» Exercise tasks
A) According to the passage on Moody's downgrade of Bangladesh, in what year did Moody's begin rating the country?
B) Reproduce the entries word for word, everything from their first line down to and including the line containing "tap(174, 57)".

» Selected excerpt
◇ ◇ ◇ ◇

In simple terms, the downgrade – the first since Moody’s began rating Bangladesh in 2010 – means a blow to our creditworthiness. Not only will it tarnish the country’s image abroad but it will also have tangible effects on local businesses. Businesses will likely face higher borrowing costs for loans from foreign sources, while foreign investors may be wary of the increased credit risk associated with investing in Bangladesh. The fallout may extend beyond loans and investments as well. The cost of doing business may go up as banks may increase charges for import payments, known as letters of credit (LCs). Moreover, local banks may face tougher negotiations with global lenders regarding commissions and charges for settling foreign exchange transactions.

The question is, what prompted the downgrade? Reportedly, Moody’s assessment is that Bangladesh’s heightened external vulnerability and liquidity risks are persistent, as are its institutional weaknesses. “Despite some easing, ongoing dollar scarcity and deterioration in foreign exchange reserves indicate continued pressures on Bangladesh’s external position, exacerbating imports constraints and as a result energy shortages,” it said. Additionally, the government’s failure to fully reverse import control measures and unconventional policies, such as a multiple exchange rate regime and interest rate caps, is contributing to market distortions, according to a report issued by the agency. Persistently low revenue generation and rising interest payments have also resulted in weakening fiscal metrics, especially debt affordability.

In the coming days, there will be a lot of discussion about the downgrade and its implications. But as things stand, this is indeed a wake-up call for Bangladesh. To get back up from the downgrade or prevent further downgrades, it is imperative that the government takes this seriously and restores confidence by addressing our economic vulnerabilities through effective policy measures. The future trajectory of our economy will depend a lot on how it responds to this latest threat.

◇ ◇ ◇ ◇

» Provided entries

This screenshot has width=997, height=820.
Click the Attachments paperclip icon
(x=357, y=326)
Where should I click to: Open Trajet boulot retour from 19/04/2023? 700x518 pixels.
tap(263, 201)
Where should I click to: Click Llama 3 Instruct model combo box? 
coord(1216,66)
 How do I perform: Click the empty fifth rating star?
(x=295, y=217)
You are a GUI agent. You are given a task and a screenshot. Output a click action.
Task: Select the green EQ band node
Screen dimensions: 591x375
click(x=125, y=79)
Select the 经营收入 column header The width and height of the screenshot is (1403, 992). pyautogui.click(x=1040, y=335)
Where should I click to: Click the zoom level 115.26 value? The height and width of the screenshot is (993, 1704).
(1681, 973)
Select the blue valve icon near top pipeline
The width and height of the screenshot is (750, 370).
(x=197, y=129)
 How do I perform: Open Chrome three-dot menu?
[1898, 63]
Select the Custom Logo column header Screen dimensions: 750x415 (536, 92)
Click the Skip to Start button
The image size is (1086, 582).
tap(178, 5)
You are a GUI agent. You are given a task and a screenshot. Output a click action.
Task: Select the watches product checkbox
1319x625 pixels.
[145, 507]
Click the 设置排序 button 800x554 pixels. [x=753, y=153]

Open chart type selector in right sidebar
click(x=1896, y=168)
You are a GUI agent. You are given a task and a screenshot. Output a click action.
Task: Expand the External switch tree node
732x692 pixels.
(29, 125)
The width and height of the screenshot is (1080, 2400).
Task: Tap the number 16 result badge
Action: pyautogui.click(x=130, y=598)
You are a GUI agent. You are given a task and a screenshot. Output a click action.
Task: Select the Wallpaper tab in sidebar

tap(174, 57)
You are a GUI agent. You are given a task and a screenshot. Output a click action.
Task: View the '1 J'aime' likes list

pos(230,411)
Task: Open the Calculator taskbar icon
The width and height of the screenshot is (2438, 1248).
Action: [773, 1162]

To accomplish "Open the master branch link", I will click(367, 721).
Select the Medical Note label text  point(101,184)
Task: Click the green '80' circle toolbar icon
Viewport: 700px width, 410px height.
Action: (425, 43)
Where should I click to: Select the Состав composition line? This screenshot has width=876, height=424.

◇ ◇ ◇ ◇

» Exercise solutions
A) 2010

B)
This screenshot has width=997, height=820.
Click the Attachments paperclip icon
(x=357, y=326)
Where should I click to: Open Trajet boulot retour from 19/04/2023? 700x518 pixels.
tap(263, 201)
Where should I click to: Click Llama 3 Instruct model combo box? 
coord(1216,66)
 How do I perform: Click the empty fifth rating star?
(x=295, y=217)
You are a GUI agent. You are given a task and a screenshot. Output a click action.
Task: Select the green EQ band node
Screen dimensions: 591x375
click(x=125, y=79)
Select the 经营收入 column header The width and height of the screenshot is (1403, 992). pyautogui.click(x=1040, y=335)
Where should I click to: Click the zoom level 115.26 value? The height and width of the screenshot is (993, 1704).
(1681, 973)
Select the blue valve icon near top pipeline
The width and height of the screenshot is (750, 370).
(x=197, y=129)
 How do I perform: Open Chrome three-dot menu?
[1898, 63]
Select the Custom Logo column header Screen dimensions: 750x415 (536, 92)
Click the Skip to Start button
The image size is (1086, 582).
tap(178, 5)
You are a GUI agent. You are given a task and a screenshot. Output a click action.
Task: Select the watches product checkbox
1319x625 pixels.
[145, 507]
Click the 设置排序 button 800x554 pixels. [x=753, y=153]

Open chart type selector in right sidebar
click(x=1896, y=168)
You are a GUI agent. You are given a task and a screenshot. Output a click action.
Task: Expand the External switch tree node
732x692 pixels.
(29, 125)
The width and height of the screenshot is (1080, 2400).
Task: Tap the number 16 result badge
Action: pyautogui.click(x=130, y=598)
You are a GUI agent. You are given a task and a screenshot. Output a click action.
Task: Select the Wallpaper tab in sidebar

tap(174, 57)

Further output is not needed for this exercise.